During the war, the efforts of France, and then the United States, showed that global players are trying to balance Russian hegemony in the region. In particular, the administration of US President Joe Biden is trying to be more active in the region as part of a new US foreign policy strategy. In this environment, the problems of achieving permanent peace become more complex.

A document to change

In fact, the November declaration changed the geopolitical map of the region because, with this declaration, Yerevan and Baku agreed to open up transport links and regional economic integration. According to the document, Russia has become a key state ensuring peace and a ceasefire in the region, and Russian peacekeepers have been deployed along the line of contact in Nagorno-Karabakh, including the Lachin corridor. A joint Turkish-Russian monitoring center has also been established in Aghdam. The center monitors respect for the ceasefire between Armenia and Azerbaijan, but above all, it also ensures the presence of Turkey in the region. Thus, two regional powers – Turkey and Russia – reinforced their positions in the South Caucasus, ensuring their diplomatic and military presence.

It may seem that the conflict between Armenia and Azerbaijan has been resolved and the status quo has been changed, but despite everything, as a new status quo has not emerged, the new political and security environment threatens peace, and a difficult environment of stability and security remains in the post-conflict era. Namely, the ceasefire has been repeatedly broken at the borders of the states of Azerbaijan and Armenia, as well as some incidents that occurred in the areas of Azerbaijan which are under the control of the soldiers of the Russian peace. Problems related to the implementation of the above-mentioned document remain, as the remains of Armenian military units have not been removed from Azerbaijani territories which are under the control of Russian peacekeepers.

What makes the situation worse?

Confused actions and statements from both countries involved in conflict and other regional actors aggravate the situation. Iranian activities arouse discontent in Azerbaijan, although the two countries have expressed interest in maintaining friendly relations.

As a result, the Iranian Ambassador to Baku was invited to the Azerbaijani Foreign Ministry and a Note Verbale was submitted to the Ambassador expressing his discomfort at the recent arrival of Iranian vehicles in Azerbaijani territories supervised by soldiers from Russian peace.

Second, Russian Defense Minister Sergei Shoigu recently said that Russia will help Armenia modernize its army, stressing that Armenia is a key partner and ally of the Kremlin in the South Caucasus region. The Azerbaijani side reiterated that the redeployment of the Armenian army would threaten peace in the region. Another threat to peace is the harsh rhetoric of the new Armenian Minister of Defense, Arshak Karapetyan, who has shown that the post-war period will not be soft and that peace will not be secured in the short term. In turn, Azerbaijan continues its cooperation with Israel in the military field, aims to conclude military agreements worth $ 2 billion with Israel and further strengthens its military ties with Turkey and Pakistan.

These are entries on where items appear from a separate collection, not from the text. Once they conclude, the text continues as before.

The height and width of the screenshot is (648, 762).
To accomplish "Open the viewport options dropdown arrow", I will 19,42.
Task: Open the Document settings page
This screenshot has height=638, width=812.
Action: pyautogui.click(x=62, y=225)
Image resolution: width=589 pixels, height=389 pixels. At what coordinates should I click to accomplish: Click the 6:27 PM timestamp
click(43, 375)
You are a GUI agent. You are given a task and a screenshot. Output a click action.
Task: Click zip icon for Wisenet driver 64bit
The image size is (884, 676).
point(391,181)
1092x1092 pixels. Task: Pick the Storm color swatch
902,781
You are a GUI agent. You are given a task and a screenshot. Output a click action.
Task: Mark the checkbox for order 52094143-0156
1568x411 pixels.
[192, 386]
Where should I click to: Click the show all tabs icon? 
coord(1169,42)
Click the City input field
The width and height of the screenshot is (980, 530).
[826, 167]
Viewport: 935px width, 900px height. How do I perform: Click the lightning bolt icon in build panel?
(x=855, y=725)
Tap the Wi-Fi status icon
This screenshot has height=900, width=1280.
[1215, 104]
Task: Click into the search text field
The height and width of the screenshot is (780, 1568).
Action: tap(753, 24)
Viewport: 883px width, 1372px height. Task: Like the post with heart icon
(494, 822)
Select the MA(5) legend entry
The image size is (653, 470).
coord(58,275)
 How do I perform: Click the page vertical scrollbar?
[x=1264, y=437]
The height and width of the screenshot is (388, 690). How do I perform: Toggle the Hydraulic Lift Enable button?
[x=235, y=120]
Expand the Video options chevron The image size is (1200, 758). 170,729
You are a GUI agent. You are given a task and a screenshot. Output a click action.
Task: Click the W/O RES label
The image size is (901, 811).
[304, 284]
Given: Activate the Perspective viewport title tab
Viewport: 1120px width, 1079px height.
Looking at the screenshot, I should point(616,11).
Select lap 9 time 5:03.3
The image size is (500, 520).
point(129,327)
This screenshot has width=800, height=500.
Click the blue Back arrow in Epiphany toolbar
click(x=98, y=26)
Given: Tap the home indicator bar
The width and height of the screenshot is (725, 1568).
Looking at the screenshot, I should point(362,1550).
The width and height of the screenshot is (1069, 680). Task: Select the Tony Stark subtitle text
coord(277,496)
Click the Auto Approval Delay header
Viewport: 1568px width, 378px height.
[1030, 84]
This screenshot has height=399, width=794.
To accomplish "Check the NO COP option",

Turkish-Russian cooperation

On the other hand, new opportunities for regional economic integration are emerging, as mentioned above. Ankara and Moscow support regional economic integration by opening transport corridors in the region. In this sense, the Zangezur corridor is a very important transport route. All parties involved in this project will benefit. With the opening of the Zangezur Corridor, the Autonomous Republic of Nakhichevan will be directly connected to Azerbaijan, and Turkey will also have the opportunity to connect directly with other Turkish-speaking countries in Central Asia. Armenia will have access to transport links with Iran via the Nakhichevan and with Russia via northwest Azerbaijan. In addition, a new platform proposed by Azerbaijan and Turkey that would involve Russia, Iran, Georgia and Armenia, could propel peace and development in the region.

Considering the problems mentioned above, the region’s problems should not be resolved in a short time. However, it is essential that governments and nations understand that a rationalist and constructivist approach is the main element needed to bring peace and development to the region.